Les Grands de ce monde s'expriment dans

La République islamique dos au mur

Entretien avec Reza Pahlavi, fils aîné du dernier chah d’Iran, principal opposant à la République islamique par Michel Taubmann, journaliste, directeur d’ouvrages aux éditions de l’Archipel et éditorialiste politique sur la télévision internationale I24News

n° 180 - Été 2023

Michel Taubmann — En avril dernier, vous avez effectué une visite historique en Israël. Accueilli à la fois par le premier ministre Netanyahou et le président Herzog. C’était la première fois, depuis 1979, qu’une personnalité iranienne se rendait dans ce pays dont la République islamique conteste le droit à l’existence. Quels étaient les objectifs de votre visite ? Quelles en seront les suites ?

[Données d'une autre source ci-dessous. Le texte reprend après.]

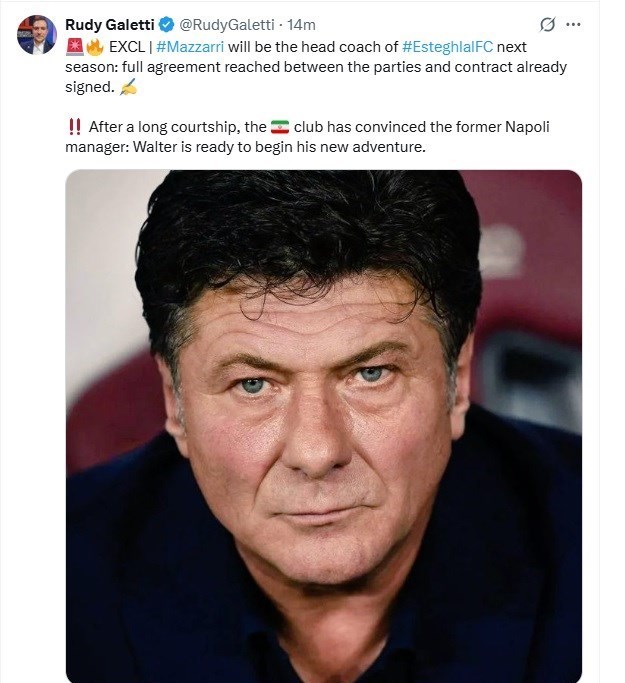Open the #EsteghlalFC hashtag
Viewport: 625px width, 683px height.
tap(447, 46)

Reza Pahlavi — Depuis longtemps, mes compatriotes et moi adressons aux Israéliens et aux Juifs du monde entier notre sympathie, par opposition à la République islamique qui a placé l’antisémitisme au centre de son idéologie, jusqu’à remettre en question la véracité de la Shoah. Ce voyage devait se faire. La révolution en cours en Iran et les témoignages de soutien affluant d’Israël et des différentes communautés juives du monde ont rendu les circonstances plus favorables encore, car Israël est une démocratie et le peuple iranien se bat, lui aussi, pour instaurer une démocratie. Les démocrates de la région doivent donc se parler et se soutenir. Mon épouse et moi y sommes allés ensemble et avons été très touchés de l’accueil que nous y avons reçu. Nous avons été associés aux cérémonies du souvenir de Yom Hashoah et avons pu nous rendre au mur des Lamentations. Je dois rappeler que, selon la Bible, ce mur est celui du second Temple reconstruit à la suite de la libération par Cyrus le Grand, le fondateur de la Perse, des Juifs retenus captifs à Babylone. Selon le Livre d’Ezra, Cyrus déclare avoir reçu de Dieu la mission d’aider les Juifs à reconstruire leur temple en leur mettant tout le nécessaire à disposition. Plus tard, le roi Khashayar — connu sous le nom de Xerxès par les Grecs et Assuérus par les Romains — a épousé Esther, une femme juive, faisant d’elle la reine de Perse, et il a suivi le conseil de celle-ci pour empêcher son vizir Aman d’exterminer les Juifs. Cet épisode est à l’origine de la fête de Pourim célébrée par les Juifs avec beaucoup de joie. Et depuis cette époque, les corps d’Esther et de Mardochée sont enterrés en Iran, à Hamedan. Cette histoire impose des responsabilités évidentes : encourager le dialogue et œuvrer pour la coexistence pacifique.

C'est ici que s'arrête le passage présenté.